Researchers aimed to elucidate the prevalence and predictors of disordered eating behaviors among individuals with IIH aged 8 to 25 years. They included responses from 53 individuals with IIH and 106 healthy controls to a self-rating survey comprised of the Depression, Anxiety and Stress Scale and the Eating Attitude Test-26 that evaluated the presence of disordered eating behaviors.

Results showed a significantly higher prevalence of disordered eating behaviors among participants with IIH (P < .001). Participants with IIH and disordered eating behaviors had higher risk for longer treatment periods (OR = 1.07; 95% CI, 1.02-1.41) and having lost a significant amount of weight during treatment (OR = 9.06; 95% CI, 1.3-62.9).

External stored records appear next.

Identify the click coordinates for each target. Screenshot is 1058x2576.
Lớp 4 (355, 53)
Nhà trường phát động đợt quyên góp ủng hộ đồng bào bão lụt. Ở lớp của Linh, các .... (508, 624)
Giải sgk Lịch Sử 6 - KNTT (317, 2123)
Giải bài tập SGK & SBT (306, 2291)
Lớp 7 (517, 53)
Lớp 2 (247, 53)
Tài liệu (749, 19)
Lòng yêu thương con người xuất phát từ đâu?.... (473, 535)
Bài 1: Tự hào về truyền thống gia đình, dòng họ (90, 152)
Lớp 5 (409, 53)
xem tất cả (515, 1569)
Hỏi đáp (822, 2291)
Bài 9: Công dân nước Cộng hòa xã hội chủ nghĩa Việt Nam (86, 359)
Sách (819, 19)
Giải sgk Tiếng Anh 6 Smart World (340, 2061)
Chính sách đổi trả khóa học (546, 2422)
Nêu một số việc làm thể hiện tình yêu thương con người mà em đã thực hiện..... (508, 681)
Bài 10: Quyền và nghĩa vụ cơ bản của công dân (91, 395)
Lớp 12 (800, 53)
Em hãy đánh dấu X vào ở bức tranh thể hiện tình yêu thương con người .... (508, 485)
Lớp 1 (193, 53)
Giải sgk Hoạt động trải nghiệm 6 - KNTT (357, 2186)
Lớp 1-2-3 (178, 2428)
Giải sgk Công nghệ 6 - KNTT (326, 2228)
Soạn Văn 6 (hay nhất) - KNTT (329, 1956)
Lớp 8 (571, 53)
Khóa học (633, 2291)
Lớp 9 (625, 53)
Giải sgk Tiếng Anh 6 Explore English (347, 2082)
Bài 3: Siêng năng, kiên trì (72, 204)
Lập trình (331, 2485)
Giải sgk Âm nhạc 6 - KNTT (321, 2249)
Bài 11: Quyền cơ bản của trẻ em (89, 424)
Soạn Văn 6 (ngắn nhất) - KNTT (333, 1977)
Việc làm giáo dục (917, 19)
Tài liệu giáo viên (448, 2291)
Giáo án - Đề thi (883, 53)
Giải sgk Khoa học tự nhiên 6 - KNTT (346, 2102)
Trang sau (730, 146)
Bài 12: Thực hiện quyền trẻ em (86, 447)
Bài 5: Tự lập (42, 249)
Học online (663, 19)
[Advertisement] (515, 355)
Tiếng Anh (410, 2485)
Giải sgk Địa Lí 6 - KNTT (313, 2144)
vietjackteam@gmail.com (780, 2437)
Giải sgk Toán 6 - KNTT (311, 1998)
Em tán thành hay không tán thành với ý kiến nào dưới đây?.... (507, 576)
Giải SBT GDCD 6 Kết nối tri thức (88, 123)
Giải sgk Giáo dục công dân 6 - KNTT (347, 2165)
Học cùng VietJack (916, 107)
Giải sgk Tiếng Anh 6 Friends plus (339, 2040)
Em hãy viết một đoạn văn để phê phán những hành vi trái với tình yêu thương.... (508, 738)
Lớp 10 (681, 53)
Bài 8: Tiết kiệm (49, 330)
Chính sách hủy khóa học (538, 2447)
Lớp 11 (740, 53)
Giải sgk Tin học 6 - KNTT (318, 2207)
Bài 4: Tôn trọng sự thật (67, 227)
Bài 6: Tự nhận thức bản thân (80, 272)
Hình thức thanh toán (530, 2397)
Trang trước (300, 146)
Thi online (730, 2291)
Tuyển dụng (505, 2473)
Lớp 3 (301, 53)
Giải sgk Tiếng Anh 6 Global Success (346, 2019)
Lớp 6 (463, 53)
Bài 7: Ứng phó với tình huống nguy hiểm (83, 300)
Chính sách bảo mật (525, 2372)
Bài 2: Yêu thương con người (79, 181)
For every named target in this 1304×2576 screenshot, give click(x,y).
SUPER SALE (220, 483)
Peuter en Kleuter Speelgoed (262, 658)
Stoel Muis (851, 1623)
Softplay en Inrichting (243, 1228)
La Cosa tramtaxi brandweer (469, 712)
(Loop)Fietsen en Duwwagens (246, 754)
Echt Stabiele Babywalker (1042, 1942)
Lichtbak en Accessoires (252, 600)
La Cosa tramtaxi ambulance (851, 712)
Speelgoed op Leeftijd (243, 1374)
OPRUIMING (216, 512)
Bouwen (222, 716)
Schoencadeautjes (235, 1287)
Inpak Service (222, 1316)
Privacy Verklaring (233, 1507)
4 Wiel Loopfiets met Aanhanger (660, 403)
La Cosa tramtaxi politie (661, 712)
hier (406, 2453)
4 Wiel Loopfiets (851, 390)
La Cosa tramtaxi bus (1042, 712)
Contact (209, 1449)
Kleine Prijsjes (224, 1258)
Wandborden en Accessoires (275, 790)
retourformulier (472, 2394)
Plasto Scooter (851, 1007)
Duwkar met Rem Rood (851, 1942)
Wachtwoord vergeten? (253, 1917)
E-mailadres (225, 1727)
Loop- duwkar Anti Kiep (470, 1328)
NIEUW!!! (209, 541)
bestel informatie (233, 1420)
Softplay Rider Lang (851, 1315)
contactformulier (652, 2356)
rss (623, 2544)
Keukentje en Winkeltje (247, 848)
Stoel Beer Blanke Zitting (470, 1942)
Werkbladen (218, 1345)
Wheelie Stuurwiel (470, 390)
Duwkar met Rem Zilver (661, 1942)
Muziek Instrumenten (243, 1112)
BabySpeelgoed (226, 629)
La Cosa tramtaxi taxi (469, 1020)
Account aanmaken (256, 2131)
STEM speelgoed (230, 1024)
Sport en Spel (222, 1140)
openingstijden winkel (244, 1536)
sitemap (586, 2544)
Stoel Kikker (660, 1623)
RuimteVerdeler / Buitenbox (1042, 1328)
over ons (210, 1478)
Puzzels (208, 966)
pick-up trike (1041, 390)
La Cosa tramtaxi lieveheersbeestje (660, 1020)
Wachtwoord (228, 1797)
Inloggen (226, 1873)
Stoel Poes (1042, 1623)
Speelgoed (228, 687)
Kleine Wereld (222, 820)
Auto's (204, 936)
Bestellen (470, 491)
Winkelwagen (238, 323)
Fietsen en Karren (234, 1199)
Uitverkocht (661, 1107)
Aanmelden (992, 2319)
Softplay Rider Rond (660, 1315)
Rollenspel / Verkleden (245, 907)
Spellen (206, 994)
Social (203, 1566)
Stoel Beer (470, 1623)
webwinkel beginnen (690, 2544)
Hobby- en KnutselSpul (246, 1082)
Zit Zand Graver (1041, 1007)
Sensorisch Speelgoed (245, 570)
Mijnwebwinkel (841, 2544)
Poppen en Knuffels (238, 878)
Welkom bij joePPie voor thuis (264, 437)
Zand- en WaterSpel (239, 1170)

The IIH group had higher prevalence of depression, anxiety and stress than the control group (P = .004), which were linked to disordered eating behaviors among these individuals (P = .01).

“Caregivers should have increased awareness and implement active screening of [disordered eating behaviors] both at the time of the initial management and as part of the ongoing follow-up,” Latzer and colleagues wrote. “This is of paramount importance to potentially prevent the consequential evolution into full-blown [eating disorders].

“A multidisciplinary team approach consisting of a neurologist, an ophthalmologist, a psychologist, a dietitian and an adolescent specialist is warranted in the treatment of individuals with IIH,” they added.